READING TEXT

--

Speaking to the VOA, Sultan Ayoub Meo, a clinical physiologist at King Saud University in Saudi Arabia, said although recent peer-reviewed studies have spoken to the efficacy of hydroxychloroquine as well as chloroquine, there is a need to be cautious.
“Although the literature is supporting, I must say being a physician, being a scientist, that these entire studies, their sample size is not sufficient to reach a proper conclusion. I think the science community must have to conduct large sample size clinical trials globally,” Dr. Meo told the VOA.
According to the WHO, Djibouti has about 2047 cases of COVID-19. It is the African country with the highest number of cases per 100,000 people, with the country’s population being just around 1 million.
But the country has seen more than a thousand recoveries and just 10 deaths. This relative success has been down entirely to the administration of hydroxychloroquine, according to Djibouti’s head of COVID-19 response center.

--

GIVEN INFORMATION
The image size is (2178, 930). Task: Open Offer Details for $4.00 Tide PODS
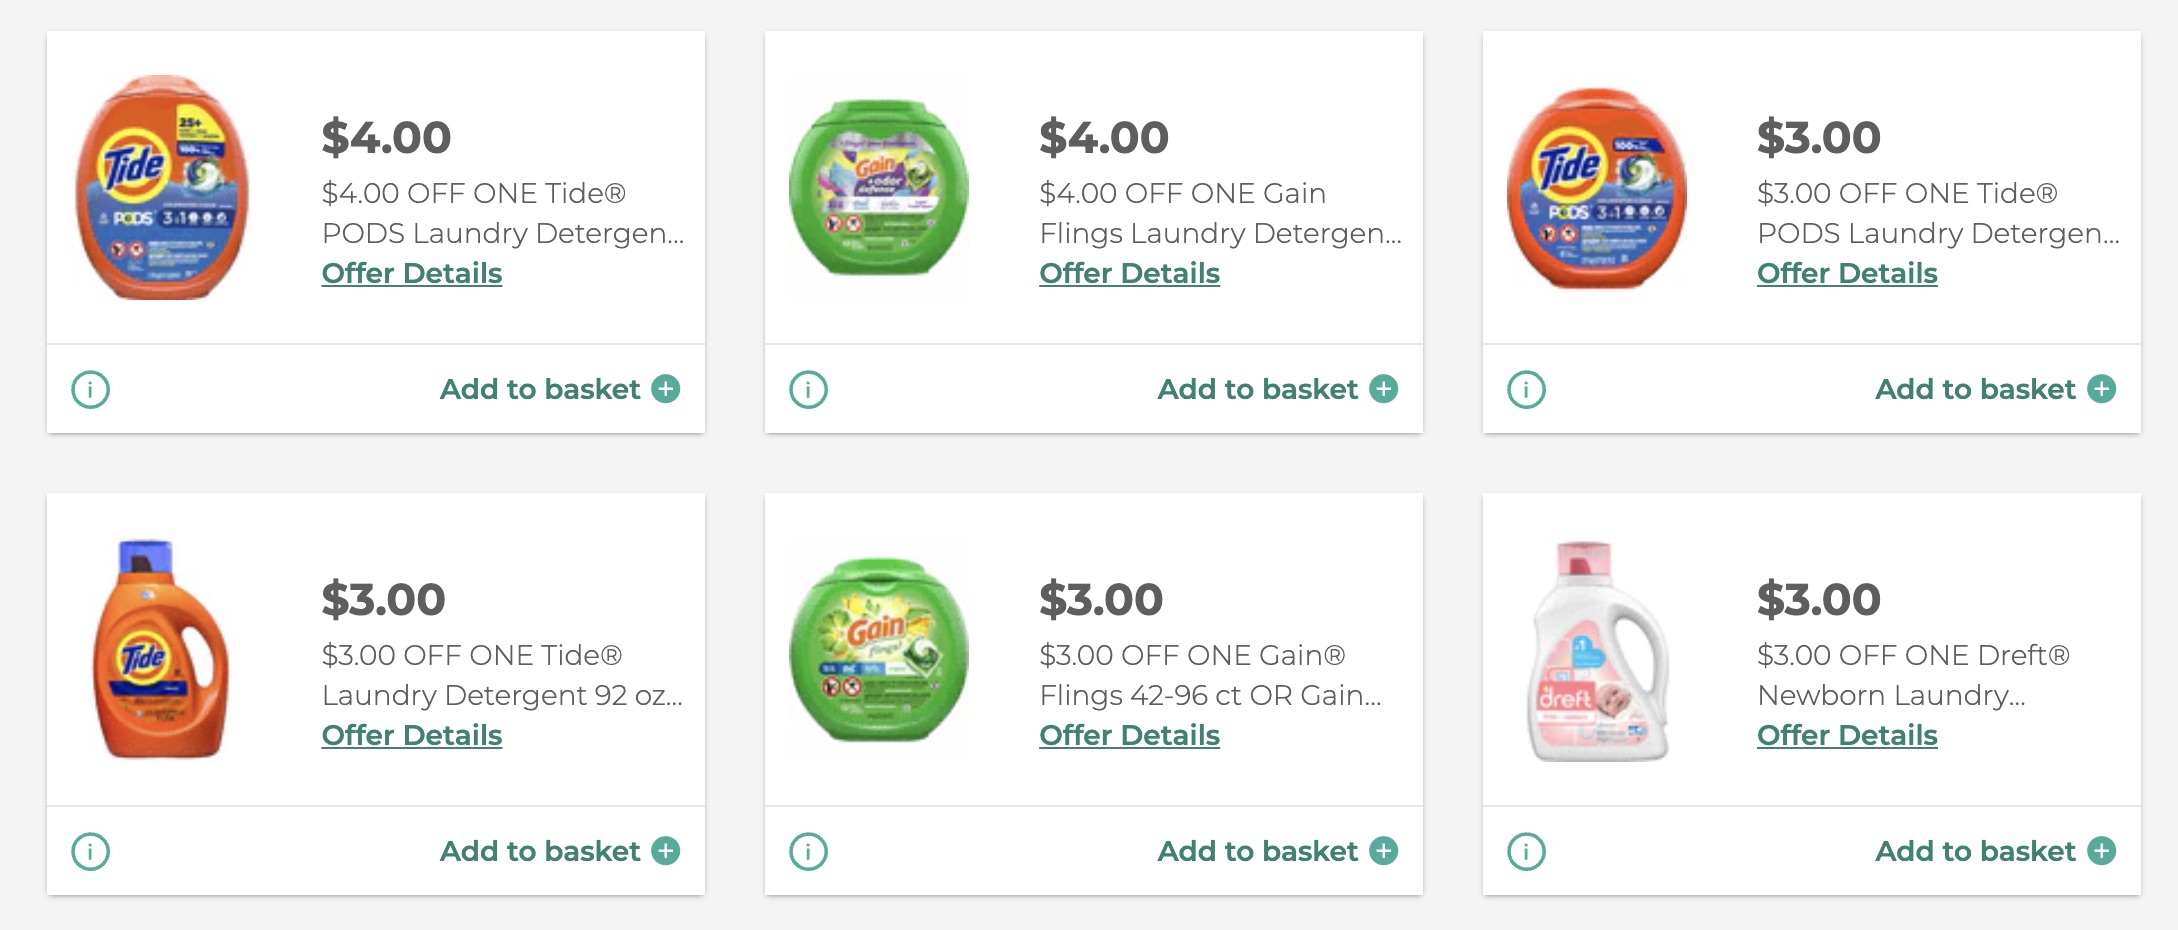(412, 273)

--

QUESTIONS ON THE MATERIAL
1. In the text on hydroxychloroquine and COVID-19, at which university does Sultan Ayoub Meo work?
2. Write the next part of the text on hydroxychloroquine and COVID-19 in Djibouti, picking up after its final sentence.
This material has no connection to the text on hydroxychloroquine and COVID-19.

RESULTS FOR THE EXERCISE
1. King Saud University in Saudi Arabia.

2.
In spite of this, the WHO’s representative in Djibouti says “until today do not have evidence that it (the drug) is something that is functional” against the coronavirus.
Ahmed Zouiten added, “[W]e see that we have very good outcomes of that treatment today in Djibouti but WHO cannot just work on observation, WHO works on evidence.”
Mauritius, Mauritania and, Morocco are three other countries on the continent that have seen some success with using hydroxychloroquine, with the first two countries at some points recording zero new coronavirus infections over weeks.
The drug entered into the popular discussion in this pandemic after U.S. President Donald Trump announced, against federal health authorities’ advice, that hydroxychloroquine was effective against the novel coronavirus.
In the wake of the announcement, at least three people were hospitalized in Nigeria for what health officials said was chloroquine poisoning after Nigerian pharmacies spoke of high demand for the drug following Trump’s speech.